Traditional ensemble Kalman filter data assimilation methods make implicit assumptions of Gaussianity and linearity that are strongly violated by many important Earth system applications. For instance, bounded quantities like the amount of a tracer and sea ice fractional coverage cannot be accurately represented by a Gaussian which is unbounded by definition. Nonlinear relations between observations and model state variables abound. Examples include the relation between a remotely sensed radiance and the column of atmospheric temperatures, or the relation between cloud amount and water vapor quantity. Part 1 of this paper described a very general data assimilation framework for computing observation increments for non-Gaussian prior distributions and likelihoods. These methods can respect bounds and other non-Gaussian aspects of observed variables. However, these benefits can be lost when observation increments are used to update state variables using the linear regression that is part of standard ensemble Kalman filter algorithms. Here, regression of observation increments is performed in a space where variables are transformed by the probit and probability integral transforms, a specific type of Gaussian anamorphosis. This method can enforce appropriate bounds for all quantities and deal much more effectively with nonlinear relations between observations and state variables. Important enhancements like localization and inflation can be performed in the transformed space. Results are provided for idealized bivariate distributions and for cycling assimilation in a low-order dynamical system. Implications for improved data assimilation across Earth system applications are discussed.
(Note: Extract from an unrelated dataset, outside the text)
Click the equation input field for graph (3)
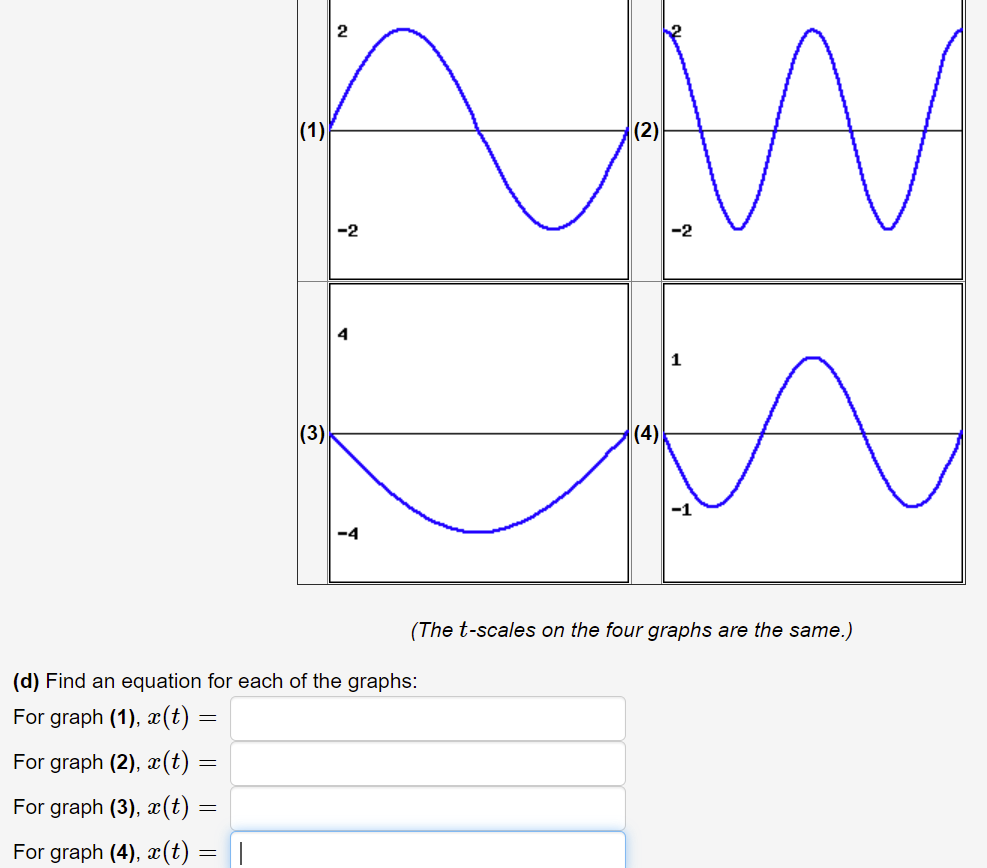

一个分位数守恒的集成滤波器框架。第二部分:概率与概率积分变换空间中观测增量的回归
传统的集合卡尔曼滤波数据同化方法对高斯性和线性做出了隐含的假设,而许多重要的地球系统应用都强烈违反了这些假设。例如,有界的量,如示踪剂的量和海冰的部分覆盖率,不能用定义为无界的高斯来准确表示。观测值和模型状态变量之间存在大量非线性关系。例子包括遥感辐射与大气温度柱之间的关系,或云量与水蒸气量之间的关系。本文的第1部分描述了一个非常通用的数据同化框架,用于计算非高斯先验分布和似然的观测增量。这些方法可以尊重观测变量的边界和其他非高斯方面。然而,当使用作为标准集成卡尔曼滤波器算法一部分的线性回归来使用观测增量来更新状态变量时,这些好处可能会丢失。这里,观测增量的回归是在一个空间中进行的,其中变量通过概率积分变换和概率积分变换进行变换,概率积分变换是一种特定类型的高斯变形。该方法可以对所有量强制执行适当的边界,并更有效地处理观测值和状态变量之间的非线性关系。可以在变换后的空间中执行诸如定位和膨胀之类的重要增强。给出了低阶动力系统中理想化二元分布和循环同化的结果。讨论了在地球系统应用中改进数据同化的意义。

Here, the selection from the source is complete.